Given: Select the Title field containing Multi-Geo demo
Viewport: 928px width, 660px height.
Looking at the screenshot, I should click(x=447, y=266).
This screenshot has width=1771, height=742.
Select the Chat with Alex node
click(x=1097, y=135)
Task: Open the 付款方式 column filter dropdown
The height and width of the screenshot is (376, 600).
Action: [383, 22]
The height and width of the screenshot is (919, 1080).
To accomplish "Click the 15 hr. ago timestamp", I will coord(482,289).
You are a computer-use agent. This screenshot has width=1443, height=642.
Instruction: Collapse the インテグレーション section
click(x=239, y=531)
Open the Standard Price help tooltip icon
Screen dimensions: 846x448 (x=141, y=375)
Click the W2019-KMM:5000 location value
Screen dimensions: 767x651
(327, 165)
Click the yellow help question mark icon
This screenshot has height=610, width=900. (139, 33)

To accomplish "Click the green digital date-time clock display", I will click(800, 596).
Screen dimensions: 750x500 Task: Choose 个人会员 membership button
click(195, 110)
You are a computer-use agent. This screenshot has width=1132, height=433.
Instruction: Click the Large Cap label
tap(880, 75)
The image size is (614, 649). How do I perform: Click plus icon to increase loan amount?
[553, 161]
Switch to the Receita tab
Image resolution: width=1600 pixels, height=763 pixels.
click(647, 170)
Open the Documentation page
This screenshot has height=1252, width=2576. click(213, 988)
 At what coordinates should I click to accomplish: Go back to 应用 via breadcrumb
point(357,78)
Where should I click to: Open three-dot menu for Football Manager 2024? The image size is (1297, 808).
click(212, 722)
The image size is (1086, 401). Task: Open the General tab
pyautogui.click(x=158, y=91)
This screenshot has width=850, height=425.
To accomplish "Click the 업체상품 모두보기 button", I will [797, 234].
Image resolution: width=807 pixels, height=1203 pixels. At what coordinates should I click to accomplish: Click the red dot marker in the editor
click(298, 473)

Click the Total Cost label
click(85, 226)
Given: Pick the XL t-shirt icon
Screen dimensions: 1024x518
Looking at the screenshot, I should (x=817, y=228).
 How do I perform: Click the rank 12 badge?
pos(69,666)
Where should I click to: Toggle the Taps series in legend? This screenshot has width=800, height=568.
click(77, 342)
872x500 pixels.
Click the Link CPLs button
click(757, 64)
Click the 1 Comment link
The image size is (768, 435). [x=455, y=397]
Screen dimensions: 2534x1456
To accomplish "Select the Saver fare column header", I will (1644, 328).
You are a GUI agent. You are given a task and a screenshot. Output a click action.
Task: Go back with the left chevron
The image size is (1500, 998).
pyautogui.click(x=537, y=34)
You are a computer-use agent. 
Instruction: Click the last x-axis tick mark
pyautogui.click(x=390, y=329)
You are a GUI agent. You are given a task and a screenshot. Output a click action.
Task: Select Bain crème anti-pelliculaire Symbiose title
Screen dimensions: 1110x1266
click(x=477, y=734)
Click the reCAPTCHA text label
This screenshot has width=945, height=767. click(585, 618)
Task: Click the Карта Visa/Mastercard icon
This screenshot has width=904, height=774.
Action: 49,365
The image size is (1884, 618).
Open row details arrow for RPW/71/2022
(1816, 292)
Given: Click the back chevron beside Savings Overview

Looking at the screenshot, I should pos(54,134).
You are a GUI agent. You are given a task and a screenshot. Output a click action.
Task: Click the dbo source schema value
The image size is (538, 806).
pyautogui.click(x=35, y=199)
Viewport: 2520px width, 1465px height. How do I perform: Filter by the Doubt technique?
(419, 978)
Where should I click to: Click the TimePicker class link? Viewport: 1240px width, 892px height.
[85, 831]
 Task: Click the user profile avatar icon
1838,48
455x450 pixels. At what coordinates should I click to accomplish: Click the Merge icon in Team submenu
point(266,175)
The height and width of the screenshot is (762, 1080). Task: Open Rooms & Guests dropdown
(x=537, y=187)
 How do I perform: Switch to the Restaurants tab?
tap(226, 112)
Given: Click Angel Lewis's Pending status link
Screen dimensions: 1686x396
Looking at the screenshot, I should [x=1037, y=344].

* **Aim of the exercise**
Output every record verbatim.

* **Written answer**
Given: Select the Title field containing Multi-Geo demo
Viewport: 928px width, 660px height.
Looking at the screenshot, I should click(x=447, y=266).
This screenshot has width=1771, height=742.
Select the Chat with Alex node
click(x=1097, y=135)
Task: Open the 付款方式 column filter dropdown
The height and width of the screenshot is (376, 600).
Action: [383, 22]
The height and width of the screenshot is (919, 1080).
To accomplish "Click the 15 hr. ago timestamp", I will coord(482,289).
You are a computer-use agent. This screenshot has width=1443, height=642.
Instruction: Collapse the インテグレーション section
click(x=239, y=531)
Open the Standard Price help tooltip icon
Screen dimensions: 846x448 (x=141, y=375)
Click the W2019-KMM:5000 location value
Screen dimensions: 767x651
(327, 165)
Click the yellow help question mark icon
This screenshot has height=610, width=900. (139, 33)

To accomplish "Click the green digital date-time clock display", I will click(800, 596).
Screen dimensions: 750x500 Task: Choose 个人会员 membership button
click(195, 110)
You are a computer-use agent. This screenshot has width=1132, height=433.
Instruction: Click the Large Cap label
tap(880, 75)
The image size is (614, 649). How do I perform: Click plus icon to increase loan amount?
[553, 161]
Switch to the Receita tab
Image resolution: width=1600 pixels, height=763 pixels.
click(647, 170)
Open the Documentation page
This screenshot has height=1252, width=2576. click(213, 988)
 At what coordinates should I click to accomplish: Go back to 应用 via breadcrumb
point(357,78)
Where should I click to: Open three-dot menu for Football Manager 2024? The image size is (1297, 808).
click(212, 722)
The image size is (1086, 401). Task: Open the General tab
pyautogui.click(x=158, y=91)
This screenshot has width=850, height=425.
To accomplish "Click the 업체상품 모두보기 button", I will [797, 234].
Image resolution: width=807 pixels, height=1203 pixels. At what coordinates should I click to accomplish: Click the red dot marker in the editor
click(298, 473)

Click the Total Cost label
click(85, 226)
Given: Pick the XL t-shirt icon
Screen dimensions: 1024x518
Looking at the screenshot, I should (x=817, y=228).
 How do I perform: Click the rank 12 badge?
pos(69,666)
Where should I click to: Toggle the Taps series in legend? This screenshot has width=800, height=568.
click(77, 342)
872x500 pixels.
Click the Link CPLs button
click(757, 64)
Click the 1 Comment link
The image size is (768, 435). [x=455, y=397]
Screen dimensions: 2534x1456
To accomplish "Select the Saver fare column header", I will (1644, 328).
You are a GUI agent. You are given a task and a screenshot. Output a click action.
Task: Go back with the left chevron
The image size is (1500, 998).
pyautogui.click(x=537, y=34)
You are a computer-use agent. 
Instruction: Click the last x-axis tick mark
pyautogui.click(x=390, y=329)
You are a GUI agent. You are given a task and a screenshot. Output a click action.
Task: Select Bain crème anti-pelliculaire Symbiose title
Screen dimensions: 1110x1266
click(x=477, y=734)
Click the reCAPTCHA text label
This screenshot has width=945, height=767. click(585, 618)
Task: Click the Карта Visa/Mastercard icon
This screenshot has width=904, height=774.
Action: 49,365
The image size is (1884, 618).
Open row details arrow for RPW/71/2022
(1816, 292)
Given: Click the back chevron beside Savings Overview

Looking at the screenshot, I should pos(54,134).
You are a GUI agent. You are given a task and a screenshot. Output a click action.
Task: Click the dbo source schema value
The image size is (538, 806).
pyautogui.click(x=35, y=199)
Viewport: 2520px width, 1465px height. How do I perform: Filter by the Doubt technique?
(419, 978)
Where should I click to: Click the TimePicker class link? Viewport: 1240px width, 892px height.
[85, 831]
 Task: Click the user profile avatar icon
1838,48
455x450 pixels. At what coordinates should I click to accomplish: Click the Merge icon in Team submenu
point(266,175)
The height and width of the screenshot is (762, 1080). Task: Open Rooms & Guests dropdown
(x=537, y=187)
 How do I perform: Switch to the Restaurants tab?
tap(226, 112)
Given: Click Angel Lewis's Pending status link
Screen dimensions: 1686x396
Looking at the screenshot, I should [x=1037, y=344].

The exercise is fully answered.